▸ **YOUR ASSIGNMENT**: Every line from the one containing "Curtis Plum (830, 1423)" to the one containing "J-планка (11) (40, 322)" in the records below, both included, must be set down exactly, and no other line.
(DATA FOR ANALYSIS)
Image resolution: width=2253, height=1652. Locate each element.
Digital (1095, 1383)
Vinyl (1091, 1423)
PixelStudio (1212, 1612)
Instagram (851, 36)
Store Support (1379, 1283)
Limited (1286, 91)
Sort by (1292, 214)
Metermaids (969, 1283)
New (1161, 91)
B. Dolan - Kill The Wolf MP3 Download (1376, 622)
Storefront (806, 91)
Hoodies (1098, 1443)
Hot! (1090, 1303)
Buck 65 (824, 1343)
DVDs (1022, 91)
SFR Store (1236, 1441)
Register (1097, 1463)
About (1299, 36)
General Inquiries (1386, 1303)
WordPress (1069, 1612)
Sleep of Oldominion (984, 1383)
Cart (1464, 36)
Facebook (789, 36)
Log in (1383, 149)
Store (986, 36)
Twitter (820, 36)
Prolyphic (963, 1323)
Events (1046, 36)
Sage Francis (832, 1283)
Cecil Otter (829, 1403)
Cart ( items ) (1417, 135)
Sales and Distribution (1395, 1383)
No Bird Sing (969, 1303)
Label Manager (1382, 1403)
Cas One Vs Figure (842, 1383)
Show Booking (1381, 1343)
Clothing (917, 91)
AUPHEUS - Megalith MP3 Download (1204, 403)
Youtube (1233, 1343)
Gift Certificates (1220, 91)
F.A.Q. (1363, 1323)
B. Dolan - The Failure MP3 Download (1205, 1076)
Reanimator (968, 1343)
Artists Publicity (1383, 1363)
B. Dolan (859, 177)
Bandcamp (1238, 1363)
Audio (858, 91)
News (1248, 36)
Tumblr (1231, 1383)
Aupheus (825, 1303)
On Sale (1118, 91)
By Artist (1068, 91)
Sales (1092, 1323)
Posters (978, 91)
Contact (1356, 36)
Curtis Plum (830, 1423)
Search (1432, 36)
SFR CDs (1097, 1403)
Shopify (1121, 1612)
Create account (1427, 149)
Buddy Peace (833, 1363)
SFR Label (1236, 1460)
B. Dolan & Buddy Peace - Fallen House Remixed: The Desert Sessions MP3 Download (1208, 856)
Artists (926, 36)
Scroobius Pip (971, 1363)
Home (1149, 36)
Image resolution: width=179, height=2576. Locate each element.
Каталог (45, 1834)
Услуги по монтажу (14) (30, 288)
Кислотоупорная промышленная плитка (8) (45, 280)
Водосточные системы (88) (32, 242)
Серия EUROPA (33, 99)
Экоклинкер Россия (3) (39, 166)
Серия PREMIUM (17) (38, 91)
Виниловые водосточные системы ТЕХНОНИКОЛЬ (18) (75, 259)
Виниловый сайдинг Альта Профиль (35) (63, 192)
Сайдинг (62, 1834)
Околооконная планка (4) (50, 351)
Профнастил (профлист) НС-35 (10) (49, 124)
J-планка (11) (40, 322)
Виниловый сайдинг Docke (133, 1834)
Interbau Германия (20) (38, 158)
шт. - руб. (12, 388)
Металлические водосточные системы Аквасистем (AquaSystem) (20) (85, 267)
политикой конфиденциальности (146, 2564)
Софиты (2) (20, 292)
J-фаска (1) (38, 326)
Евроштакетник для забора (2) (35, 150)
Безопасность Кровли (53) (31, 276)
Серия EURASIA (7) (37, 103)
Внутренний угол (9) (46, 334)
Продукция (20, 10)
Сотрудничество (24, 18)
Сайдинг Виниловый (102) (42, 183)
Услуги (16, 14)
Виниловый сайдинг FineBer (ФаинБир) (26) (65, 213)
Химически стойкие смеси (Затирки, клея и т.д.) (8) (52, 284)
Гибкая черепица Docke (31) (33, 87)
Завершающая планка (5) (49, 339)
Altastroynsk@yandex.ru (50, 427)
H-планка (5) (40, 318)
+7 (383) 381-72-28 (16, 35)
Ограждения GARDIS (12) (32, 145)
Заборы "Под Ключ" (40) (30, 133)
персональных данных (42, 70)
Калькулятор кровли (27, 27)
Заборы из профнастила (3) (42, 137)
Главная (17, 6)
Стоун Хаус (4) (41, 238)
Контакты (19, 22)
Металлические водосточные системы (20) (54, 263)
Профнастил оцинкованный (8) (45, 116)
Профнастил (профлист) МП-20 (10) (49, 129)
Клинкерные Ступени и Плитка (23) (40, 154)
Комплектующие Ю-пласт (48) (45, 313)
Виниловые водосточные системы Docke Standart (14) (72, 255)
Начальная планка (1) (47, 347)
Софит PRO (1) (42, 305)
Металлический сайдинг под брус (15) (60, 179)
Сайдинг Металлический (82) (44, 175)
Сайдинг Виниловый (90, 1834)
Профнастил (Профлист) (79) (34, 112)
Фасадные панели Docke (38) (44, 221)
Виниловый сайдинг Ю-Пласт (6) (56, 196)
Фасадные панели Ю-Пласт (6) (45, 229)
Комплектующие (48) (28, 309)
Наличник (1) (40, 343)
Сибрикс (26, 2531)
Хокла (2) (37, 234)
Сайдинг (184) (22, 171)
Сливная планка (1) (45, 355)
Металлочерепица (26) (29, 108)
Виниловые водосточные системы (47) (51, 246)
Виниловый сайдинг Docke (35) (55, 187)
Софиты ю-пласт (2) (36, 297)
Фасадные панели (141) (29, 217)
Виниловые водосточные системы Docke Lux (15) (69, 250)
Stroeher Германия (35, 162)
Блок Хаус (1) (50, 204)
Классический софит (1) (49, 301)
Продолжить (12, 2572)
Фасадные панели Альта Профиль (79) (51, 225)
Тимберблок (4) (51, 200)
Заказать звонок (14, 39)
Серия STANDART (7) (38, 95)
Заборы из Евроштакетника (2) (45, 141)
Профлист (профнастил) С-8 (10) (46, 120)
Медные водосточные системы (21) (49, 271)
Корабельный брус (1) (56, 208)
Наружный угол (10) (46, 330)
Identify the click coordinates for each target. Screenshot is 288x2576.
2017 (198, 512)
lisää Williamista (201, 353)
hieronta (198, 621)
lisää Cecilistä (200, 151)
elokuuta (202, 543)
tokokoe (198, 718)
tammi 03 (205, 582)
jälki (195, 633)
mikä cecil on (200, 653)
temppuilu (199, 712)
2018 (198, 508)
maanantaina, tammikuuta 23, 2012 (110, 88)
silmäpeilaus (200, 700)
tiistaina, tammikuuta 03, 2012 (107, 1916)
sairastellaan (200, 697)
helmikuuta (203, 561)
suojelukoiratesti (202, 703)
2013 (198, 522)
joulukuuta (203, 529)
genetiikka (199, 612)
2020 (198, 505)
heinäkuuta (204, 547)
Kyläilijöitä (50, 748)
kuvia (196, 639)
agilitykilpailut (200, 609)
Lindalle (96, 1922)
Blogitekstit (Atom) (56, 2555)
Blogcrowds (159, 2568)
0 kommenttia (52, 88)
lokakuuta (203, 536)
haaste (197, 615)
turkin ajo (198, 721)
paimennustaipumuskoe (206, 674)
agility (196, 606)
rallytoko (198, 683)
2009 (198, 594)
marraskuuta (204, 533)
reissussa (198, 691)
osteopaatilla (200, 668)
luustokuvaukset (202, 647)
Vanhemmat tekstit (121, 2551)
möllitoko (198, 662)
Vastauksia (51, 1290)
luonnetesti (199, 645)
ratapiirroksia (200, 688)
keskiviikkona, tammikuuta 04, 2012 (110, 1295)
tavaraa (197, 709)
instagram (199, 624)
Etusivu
(End DATA FOR ANALYSIS)
▸ **OUTPUT FOR THIS EXERCISE**:
Curtis Plum (830, 1423)
Search (1432, 36)
SFR CDs (1097, 1403)
Shopify (1121, 1612)
Create account (1427, 149)
Buddy Peace (833, 1363)
SFR Label (1236, 1460)
B. Dolan & Buddy Peace - Fallen House Remixed: The Desert Sessions MP3 Download (1208, 856)
Artists (926, 36)
Scroobius Pip (971, 1363)
Home (1149, 36)
Image resolution: width=179, height=2576. Locate each element.
Каталог (45, 1834)
Услуги по монтажу (14) (30, 288)
Кислотоупорная промышленная плитка (8) (45, 280)
Водосточные системы (88) (32, 242)
Серия EUROPA (33, 99)
Экоклинкер Россия (3) (39, 166)
Серия PREMIUM (17) (38, 91)
Виниловые водосточные системы ТЕХНОНИКОЛЬ (18) (75, 259)
Виниловый сайдинг Альта Профиль (35) (63, 192)
Сайдинг (62, 1834)
Околооконная планка (4) (50, 351)
Профнастил (профлист) НС-35 (10) (49, 124)
J-планка (11) (40, 322)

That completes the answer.